You don't get off work for this? I feel genuinely bad for you.
I'll have a beer when I get into the office. Yes, I hide beer in my work frige.
I just sat in the Taco Bell drive-thru waiting for a trash can to take my order. Yes, that high.
I pulled down his boxers and a 20 dollar bill fell out. I'm telling you, the blowjob fairy EXISTS
when he was about to finish he told me to avert my eyes and keep my lady parts away. chivalry isnt dead.
make sure nobody uses the downstairs toilet. i like to have an unused toilet for the weekends. dont shit where you puke i always say.
I actually kinda like her but everyone else hates her, so consider it a third party grudgefuck.
I woke up covered in his pee.

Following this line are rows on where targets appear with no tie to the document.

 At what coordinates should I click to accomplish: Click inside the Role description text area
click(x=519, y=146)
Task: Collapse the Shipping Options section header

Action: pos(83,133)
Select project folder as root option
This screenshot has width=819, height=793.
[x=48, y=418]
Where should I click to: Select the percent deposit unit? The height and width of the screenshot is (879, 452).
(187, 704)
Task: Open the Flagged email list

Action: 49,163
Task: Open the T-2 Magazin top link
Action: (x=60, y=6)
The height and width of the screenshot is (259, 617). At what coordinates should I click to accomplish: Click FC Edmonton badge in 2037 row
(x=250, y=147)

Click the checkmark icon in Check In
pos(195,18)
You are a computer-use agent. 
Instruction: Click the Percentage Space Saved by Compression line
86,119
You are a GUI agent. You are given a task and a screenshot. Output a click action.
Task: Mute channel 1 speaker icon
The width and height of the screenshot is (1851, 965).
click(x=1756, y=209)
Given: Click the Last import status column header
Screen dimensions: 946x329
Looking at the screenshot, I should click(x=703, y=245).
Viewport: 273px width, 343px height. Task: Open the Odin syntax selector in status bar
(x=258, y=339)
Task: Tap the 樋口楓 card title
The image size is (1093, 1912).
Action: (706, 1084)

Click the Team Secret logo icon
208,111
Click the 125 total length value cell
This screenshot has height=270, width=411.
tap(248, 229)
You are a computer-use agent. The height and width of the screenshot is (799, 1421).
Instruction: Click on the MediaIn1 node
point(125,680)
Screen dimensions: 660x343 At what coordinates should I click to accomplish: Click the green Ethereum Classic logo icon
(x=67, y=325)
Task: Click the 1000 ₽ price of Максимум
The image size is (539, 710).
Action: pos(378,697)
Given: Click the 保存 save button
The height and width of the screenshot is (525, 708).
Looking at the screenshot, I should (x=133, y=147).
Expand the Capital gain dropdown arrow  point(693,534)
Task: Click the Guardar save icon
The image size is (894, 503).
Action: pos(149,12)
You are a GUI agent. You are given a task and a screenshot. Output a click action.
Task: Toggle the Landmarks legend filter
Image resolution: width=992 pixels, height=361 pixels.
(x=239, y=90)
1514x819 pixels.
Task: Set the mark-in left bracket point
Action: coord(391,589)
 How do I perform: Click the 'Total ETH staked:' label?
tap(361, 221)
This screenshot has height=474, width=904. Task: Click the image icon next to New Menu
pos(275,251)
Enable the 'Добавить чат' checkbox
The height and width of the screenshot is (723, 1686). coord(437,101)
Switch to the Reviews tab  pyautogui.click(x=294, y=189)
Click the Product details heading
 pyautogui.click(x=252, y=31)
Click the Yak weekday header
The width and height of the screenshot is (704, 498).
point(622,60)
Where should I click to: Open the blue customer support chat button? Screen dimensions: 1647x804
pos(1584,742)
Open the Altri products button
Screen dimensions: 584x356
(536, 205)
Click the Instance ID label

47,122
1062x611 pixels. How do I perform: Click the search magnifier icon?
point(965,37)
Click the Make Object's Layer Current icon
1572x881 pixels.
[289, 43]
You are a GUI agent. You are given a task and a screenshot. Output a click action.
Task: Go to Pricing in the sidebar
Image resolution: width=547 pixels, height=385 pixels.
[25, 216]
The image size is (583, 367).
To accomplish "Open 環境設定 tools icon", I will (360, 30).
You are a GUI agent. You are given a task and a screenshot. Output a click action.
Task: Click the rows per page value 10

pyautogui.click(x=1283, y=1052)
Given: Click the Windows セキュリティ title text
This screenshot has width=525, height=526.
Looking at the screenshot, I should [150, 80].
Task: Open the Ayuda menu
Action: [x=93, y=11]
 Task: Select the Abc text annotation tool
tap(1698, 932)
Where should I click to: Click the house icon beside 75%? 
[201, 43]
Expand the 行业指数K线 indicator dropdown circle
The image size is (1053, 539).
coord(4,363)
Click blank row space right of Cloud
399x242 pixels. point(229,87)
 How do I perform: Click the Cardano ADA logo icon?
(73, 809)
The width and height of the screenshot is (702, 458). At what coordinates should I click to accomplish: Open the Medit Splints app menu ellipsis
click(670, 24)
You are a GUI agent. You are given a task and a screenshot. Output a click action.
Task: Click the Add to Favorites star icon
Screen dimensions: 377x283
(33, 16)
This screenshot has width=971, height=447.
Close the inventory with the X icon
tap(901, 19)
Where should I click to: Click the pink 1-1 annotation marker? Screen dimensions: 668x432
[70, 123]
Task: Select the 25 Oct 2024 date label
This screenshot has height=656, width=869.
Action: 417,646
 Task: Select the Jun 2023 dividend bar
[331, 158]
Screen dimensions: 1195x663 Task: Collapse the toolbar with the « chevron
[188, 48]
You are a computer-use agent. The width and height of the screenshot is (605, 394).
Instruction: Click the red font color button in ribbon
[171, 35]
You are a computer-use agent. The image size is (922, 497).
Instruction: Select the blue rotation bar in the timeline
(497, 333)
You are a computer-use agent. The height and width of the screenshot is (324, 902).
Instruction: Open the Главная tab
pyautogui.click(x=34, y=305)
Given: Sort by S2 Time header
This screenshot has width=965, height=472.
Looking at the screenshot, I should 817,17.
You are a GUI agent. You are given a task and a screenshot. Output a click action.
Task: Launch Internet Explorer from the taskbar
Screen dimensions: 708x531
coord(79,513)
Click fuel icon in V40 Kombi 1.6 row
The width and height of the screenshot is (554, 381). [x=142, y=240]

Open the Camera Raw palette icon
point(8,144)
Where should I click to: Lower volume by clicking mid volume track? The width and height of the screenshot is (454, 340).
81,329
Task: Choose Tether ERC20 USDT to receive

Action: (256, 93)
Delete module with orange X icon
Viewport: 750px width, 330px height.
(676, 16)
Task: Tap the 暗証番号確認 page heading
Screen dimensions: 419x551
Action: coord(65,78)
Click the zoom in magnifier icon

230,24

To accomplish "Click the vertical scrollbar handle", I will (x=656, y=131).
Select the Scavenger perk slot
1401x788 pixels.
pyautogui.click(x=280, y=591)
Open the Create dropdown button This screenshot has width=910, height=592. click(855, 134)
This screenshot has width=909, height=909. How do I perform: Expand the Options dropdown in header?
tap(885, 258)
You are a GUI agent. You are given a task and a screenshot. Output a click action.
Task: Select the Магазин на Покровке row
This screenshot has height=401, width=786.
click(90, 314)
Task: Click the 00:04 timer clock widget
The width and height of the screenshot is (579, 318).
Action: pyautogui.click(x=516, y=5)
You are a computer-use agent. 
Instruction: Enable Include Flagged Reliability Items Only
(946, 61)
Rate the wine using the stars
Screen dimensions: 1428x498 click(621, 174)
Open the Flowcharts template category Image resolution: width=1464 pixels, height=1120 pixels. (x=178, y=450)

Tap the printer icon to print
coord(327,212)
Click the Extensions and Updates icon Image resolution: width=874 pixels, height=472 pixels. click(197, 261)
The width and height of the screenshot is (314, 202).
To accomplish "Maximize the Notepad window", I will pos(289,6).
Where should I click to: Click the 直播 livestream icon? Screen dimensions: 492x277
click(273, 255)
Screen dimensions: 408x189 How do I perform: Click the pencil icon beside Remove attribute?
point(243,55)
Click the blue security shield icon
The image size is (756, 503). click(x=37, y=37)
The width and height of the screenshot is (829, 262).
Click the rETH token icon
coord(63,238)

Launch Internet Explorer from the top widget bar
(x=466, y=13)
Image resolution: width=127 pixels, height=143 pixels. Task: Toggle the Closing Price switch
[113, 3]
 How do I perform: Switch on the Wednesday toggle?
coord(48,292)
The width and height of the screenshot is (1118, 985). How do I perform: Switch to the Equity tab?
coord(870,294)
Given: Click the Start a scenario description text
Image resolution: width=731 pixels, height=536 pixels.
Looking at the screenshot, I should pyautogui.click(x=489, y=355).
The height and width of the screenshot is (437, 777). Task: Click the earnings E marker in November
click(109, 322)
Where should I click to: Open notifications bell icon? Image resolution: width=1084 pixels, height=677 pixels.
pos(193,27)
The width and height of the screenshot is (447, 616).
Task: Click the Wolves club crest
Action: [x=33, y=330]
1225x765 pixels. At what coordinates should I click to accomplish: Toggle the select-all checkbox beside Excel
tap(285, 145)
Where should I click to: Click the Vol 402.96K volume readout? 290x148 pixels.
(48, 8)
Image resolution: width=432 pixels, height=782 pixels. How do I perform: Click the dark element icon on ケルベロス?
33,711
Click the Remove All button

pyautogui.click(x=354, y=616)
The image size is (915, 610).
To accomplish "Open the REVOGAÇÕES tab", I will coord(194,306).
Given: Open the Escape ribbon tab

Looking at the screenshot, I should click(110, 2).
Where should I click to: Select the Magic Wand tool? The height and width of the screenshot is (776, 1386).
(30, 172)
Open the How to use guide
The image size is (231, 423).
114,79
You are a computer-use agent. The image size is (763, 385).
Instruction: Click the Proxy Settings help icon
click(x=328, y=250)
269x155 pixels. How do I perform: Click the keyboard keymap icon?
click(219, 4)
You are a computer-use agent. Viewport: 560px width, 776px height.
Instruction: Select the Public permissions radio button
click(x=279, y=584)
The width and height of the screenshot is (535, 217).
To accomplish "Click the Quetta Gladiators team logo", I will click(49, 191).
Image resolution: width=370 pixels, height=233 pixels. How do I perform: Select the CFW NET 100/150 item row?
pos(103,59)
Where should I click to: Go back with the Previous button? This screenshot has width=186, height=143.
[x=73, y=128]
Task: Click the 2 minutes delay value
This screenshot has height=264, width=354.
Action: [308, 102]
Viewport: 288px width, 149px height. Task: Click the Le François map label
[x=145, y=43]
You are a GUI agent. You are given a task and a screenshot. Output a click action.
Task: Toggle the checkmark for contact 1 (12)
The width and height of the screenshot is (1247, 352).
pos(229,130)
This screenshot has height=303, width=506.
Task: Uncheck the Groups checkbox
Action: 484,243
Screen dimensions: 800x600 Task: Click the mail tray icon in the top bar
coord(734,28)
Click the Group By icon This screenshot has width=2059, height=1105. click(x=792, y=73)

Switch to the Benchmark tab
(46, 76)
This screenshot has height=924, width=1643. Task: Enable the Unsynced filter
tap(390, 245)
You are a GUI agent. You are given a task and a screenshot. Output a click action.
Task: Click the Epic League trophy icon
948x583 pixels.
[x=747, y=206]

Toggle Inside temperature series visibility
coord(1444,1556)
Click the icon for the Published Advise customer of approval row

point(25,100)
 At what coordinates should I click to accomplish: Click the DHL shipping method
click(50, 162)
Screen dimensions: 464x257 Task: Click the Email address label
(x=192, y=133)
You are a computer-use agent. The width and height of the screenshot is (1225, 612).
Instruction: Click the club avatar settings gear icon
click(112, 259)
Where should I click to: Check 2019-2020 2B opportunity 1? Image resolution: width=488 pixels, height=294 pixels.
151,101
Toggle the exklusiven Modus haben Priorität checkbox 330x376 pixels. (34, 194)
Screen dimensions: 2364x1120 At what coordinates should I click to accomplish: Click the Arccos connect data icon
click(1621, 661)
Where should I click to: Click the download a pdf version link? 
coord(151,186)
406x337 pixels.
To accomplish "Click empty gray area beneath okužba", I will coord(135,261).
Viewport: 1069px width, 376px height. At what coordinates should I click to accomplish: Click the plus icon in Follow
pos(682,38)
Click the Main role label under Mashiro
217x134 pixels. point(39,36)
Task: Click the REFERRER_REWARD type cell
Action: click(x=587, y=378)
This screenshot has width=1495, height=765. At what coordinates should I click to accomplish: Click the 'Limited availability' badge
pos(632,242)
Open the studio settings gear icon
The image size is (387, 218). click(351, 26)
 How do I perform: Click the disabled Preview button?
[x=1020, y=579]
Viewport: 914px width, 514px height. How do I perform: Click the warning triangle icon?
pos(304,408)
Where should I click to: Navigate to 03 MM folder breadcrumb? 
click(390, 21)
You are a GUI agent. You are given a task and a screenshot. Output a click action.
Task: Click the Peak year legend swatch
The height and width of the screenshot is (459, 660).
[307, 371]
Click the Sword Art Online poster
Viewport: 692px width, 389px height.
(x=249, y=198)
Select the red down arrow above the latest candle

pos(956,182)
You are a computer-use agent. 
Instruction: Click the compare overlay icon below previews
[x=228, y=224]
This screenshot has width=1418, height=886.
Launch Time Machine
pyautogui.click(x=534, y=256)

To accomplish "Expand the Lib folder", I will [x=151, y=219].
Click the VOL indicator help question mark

And then he poked me on Facebook.
Apparently my downstairs neighbors don't much appreciate it when I do drunk aerobics at 3am on a Wednesday...
she's traveling up the coast with her camera and a stash of pot cookies eating food from different campuses. said she slept in a closet 2 states away last nite... of course I'm interested
i don't even know why we got arrested this time. i think the cops just like our company at this point
Reason # 294827284949272 i could never be a cop. I would just shoot. All the time. Ppl. Animals. Inanimate objects. Air.
I just fell out of my doorway to go to class so if that doesn't describe how my night went idk what will
Adulthood is punching a guy in the face when you find out he's trying to fuck you and he's married instead of fucking him regardless and believing anything he says
I just chased my hot mailman down the street to ask him out and now I am 98% positive he gave me a fake number.
The drag queen you used to date and the girl you brought over last night are discussing your sex noises in my living room. I'm changing my locks.